[What you are asked to do] Please restate, word for word, each line from the one containing "Screen dimensions: 840x472" through the end of the entries below.

··· Records to process ···

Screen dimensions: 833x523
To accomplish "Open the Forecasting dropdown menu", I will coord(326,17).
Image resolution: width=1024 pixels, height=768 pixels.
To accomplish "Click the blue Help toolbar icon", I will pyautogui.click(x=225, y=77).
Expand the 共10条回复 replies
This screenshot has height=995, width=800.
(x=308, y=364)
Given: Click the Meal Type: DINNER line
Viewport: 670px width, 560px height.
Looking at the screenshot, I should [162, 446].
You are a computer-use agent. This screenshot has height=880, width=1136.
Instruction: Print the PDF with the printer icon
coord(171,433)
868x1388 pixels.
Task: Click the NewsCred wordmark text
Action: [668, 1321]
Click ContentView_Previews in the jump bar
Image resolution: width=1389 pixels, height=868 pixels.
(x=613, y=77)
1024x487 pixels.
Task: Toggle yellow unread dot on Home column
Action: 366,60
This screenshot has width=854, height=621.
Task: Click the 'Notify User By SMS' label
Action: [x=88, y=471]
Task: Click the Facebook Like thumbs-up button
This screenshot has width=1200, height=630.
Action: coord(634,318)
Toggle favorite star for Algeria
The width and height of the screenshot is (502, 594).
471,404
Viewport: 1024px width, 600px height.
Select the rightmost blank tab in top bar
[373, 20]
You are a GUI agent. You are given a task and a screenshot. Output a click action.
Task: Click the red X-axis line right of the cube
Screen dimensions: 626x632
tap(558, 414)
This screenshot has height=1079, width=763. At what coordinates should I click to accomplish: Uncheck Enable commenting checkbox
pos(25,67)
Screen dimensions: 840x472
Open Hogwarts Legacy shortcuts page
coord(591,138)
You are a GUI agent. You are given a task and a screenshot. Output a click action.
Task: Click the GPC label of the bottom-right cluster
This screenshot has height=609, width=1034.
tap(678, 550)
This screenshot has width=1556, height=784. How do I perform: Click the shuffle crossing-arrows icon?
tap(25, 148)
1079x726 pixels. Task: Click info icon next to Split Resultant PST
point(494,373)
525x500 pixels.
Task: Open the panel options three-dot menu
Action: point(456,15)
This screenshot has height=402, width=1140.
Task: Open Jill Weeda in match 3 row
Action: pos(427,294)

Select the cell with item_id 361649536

···

[Result of this exercise]
Screen dimensions: 840x472
Open Hogwarts Legacy shortcuts page
coord(591,138)
You are a GUI agent. You are given a task and a screenshot. Output a click action.
Task: Click the GPC label of the bottom-right cluster
This screenshot has height=609, width=1034.
tap(678, 550)
This screenshot has width=1556, height=784. How do I perform: Click the shuffle crossing-arrows icon?
tap(25, 148)
1079x726 pixels. Task: Click info icon next to Split Resultant PST
point(494,373)
525x500 pixels.
Task: Open the panel options three-dot menu
Action: point(456,15)
This screenshot has height=402, width=1140.
Task: Open Jill Weeda in match 3 row
Action: pos(427,294)

Select the cell with item_id 361649536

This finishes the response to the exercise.